:: What the exercise asks ::
Please output the data exactly, minus pictures.

:: Dataset excerpts ::
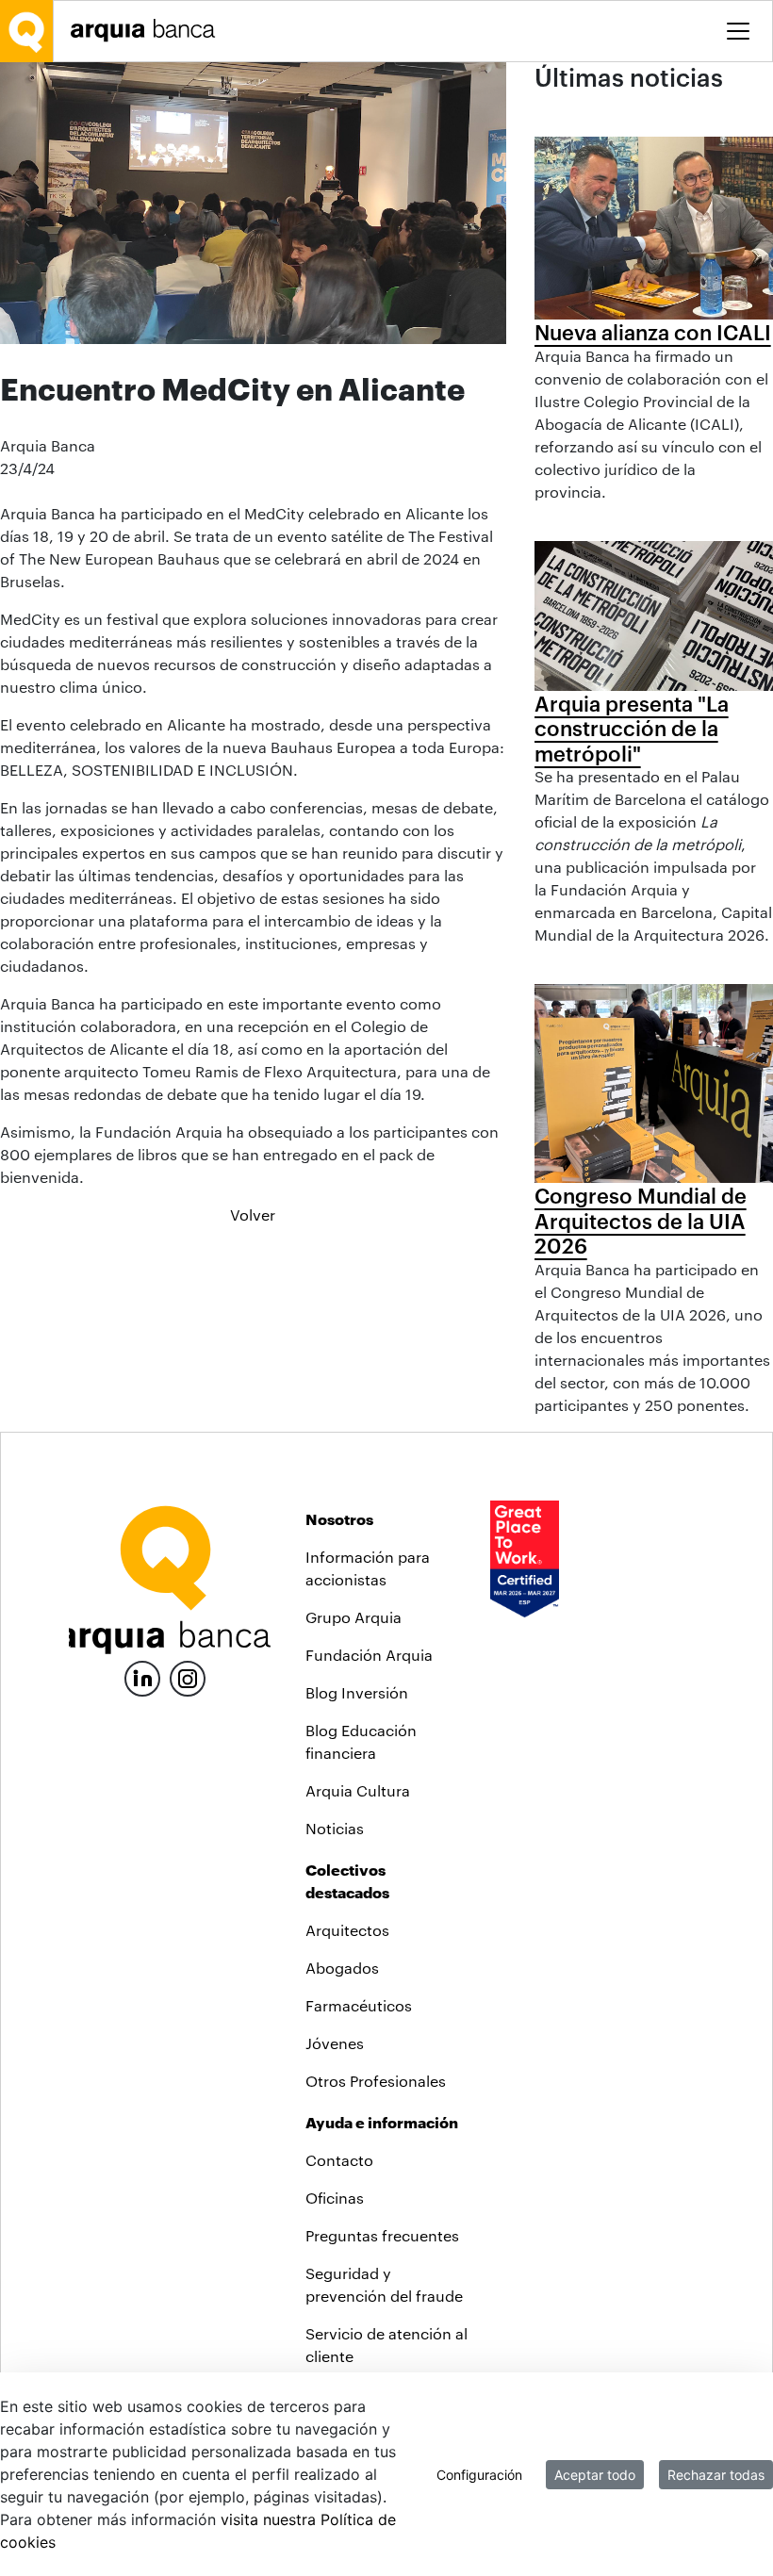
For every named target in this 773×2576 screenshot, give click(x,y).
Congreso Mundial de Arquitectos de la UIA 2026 (641, 1220)
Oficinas (334, 2198)
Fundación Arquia (369, 1655)
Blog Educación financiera (361, 1741)
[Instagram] (187, 1677)
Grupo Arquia (353, 1617)
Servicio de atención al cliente (386, 2344)
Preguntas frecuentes (382, 2235)
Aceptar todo (594, 2475)
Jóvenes (334, 2043)
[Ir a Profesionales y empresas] (148, 31)
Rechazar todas (716, 2475)
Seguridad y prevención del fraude (384, 2284)
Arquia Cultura (357, 1790)
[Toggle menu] (738, 31)
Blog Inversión (356, 1692)
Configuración (479, 2475)
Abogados (342, 1968)
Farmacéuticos (358, 2005)
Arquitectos (347, 1930)
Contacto (339, 2160)
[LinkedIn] (142, 1676)
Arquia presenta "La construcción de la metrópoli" (632, 728)
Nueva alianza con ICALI (653, 332)
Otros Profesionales (375, 2081)
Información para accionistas (367, 1568)
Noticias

:: Exercise answer ::
For every named target in this 773×2576 screenshot, give click(x,y).
Congreso Mundial de Arquitectos de la UIA 2026 (641, 1220)
Oficinas (334, 2198)
Fundación Arquia (369, 1655)
Blog Educación financiera (361, 1741)
[Instagram] (187, 1677)
Grupo Arquia (353, 1617)
Servicio de atención al cliente (386, 2344)
Preguntas frecuentes (382, 2235)
Aceptar todo (594, 2475)
Jóvenes (334, 2043)
[Ir a Profesionales y empresas] (148, 31)
Rechazar todas (716, 2475)
Seguridad y prevención del fraude (384, 2284)
Arquia Cultura (357, 1790)
[Toggle menu] (738, 31)
Blog Inversión (356, 1692)
Configuración (479, 2475)
Abogados (342, 1968)
Farmacéuticos (358, 2005)
Arquitectos (347, 1930)
Contacto (339, 2160)
[LinkedIn] (142, 1676)
Arquia presenta "La construcción de la metrópoli" (632, 728)
Nueva alianza con ICALI (653, 332)
Otros Profesionales (375, 2081)
Información para accionistas (367, 1568)
Noticias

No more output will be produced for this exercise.